In Tanzania the intimate partner violence (IPV) and abuses vary. Data on different forms of violence against women shows that the lifetime physical and/or sexual IPV is at 42 %. In the last 12 months, IPV stood at 30%. Official national statistics is not avaialble for lifetime non-partner sexual violence. Additionally, data from a UN Women report (2018) shows child marriage stood at 31 % and female genital mutilation/cutting at 10%.

This violence is witnessed every day and spares no class. There is increased household tension and domestic violence due to forced coexistence, economic stress and fears about the virus.

Financial challenges will force women and girls to accept money and gifts to sustain living, to support themselves and their family. There is a possibility of sexual harassment at work places for fear of women to lose their jobs during and after this pandemic.

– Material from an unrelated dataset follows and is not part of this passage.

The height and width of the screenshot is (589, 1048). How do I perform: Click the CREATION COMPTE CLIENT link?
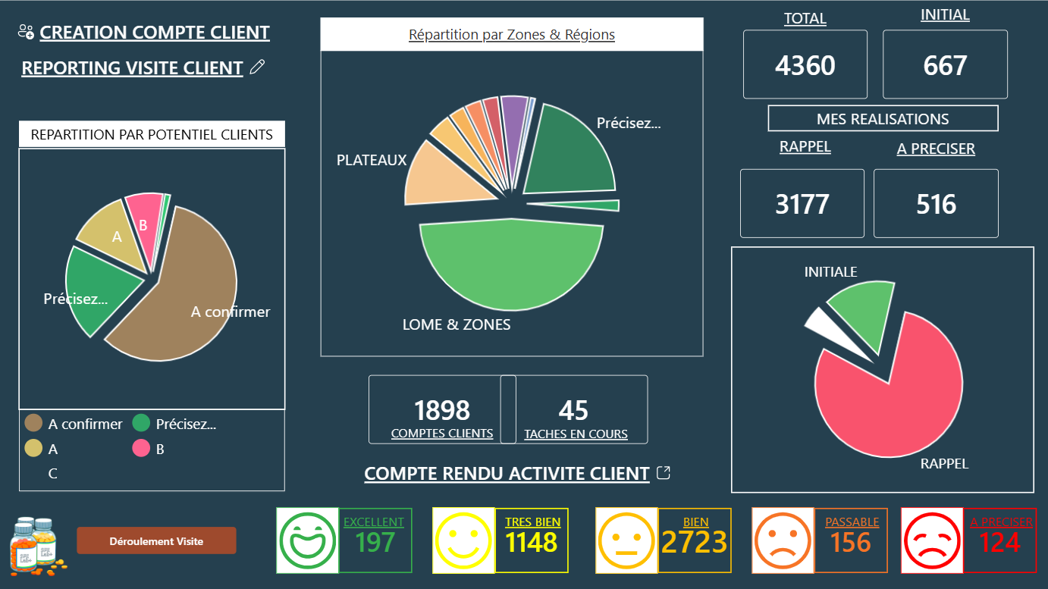coord(154,33)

Note: Shame seems to affect women to seek help for such behaviors, but an important factor in not seeking help may be that women who wish to report violence and/or leave abusive situations have limited opportunity to flee and escape have few places to go where they can get support. Having no money to leave, to find shelter, or to buy food is one of the critical reasons why women and girls stay in violent relationships. Women who earn an income who are in coercive and/or violent relationships often have this income controlled by their partner by actionaid.org,uk report 2018

Police and Justice System can be overwhelmed during the pandemic, to draw attention towards violence against women and allow perpetrators to get away with such acts. I recommend increased awareness and education through media, religious institutions, communities and traditional social structures to condemn such acts and offer humanitarian assistance to reduce tension and frustrations.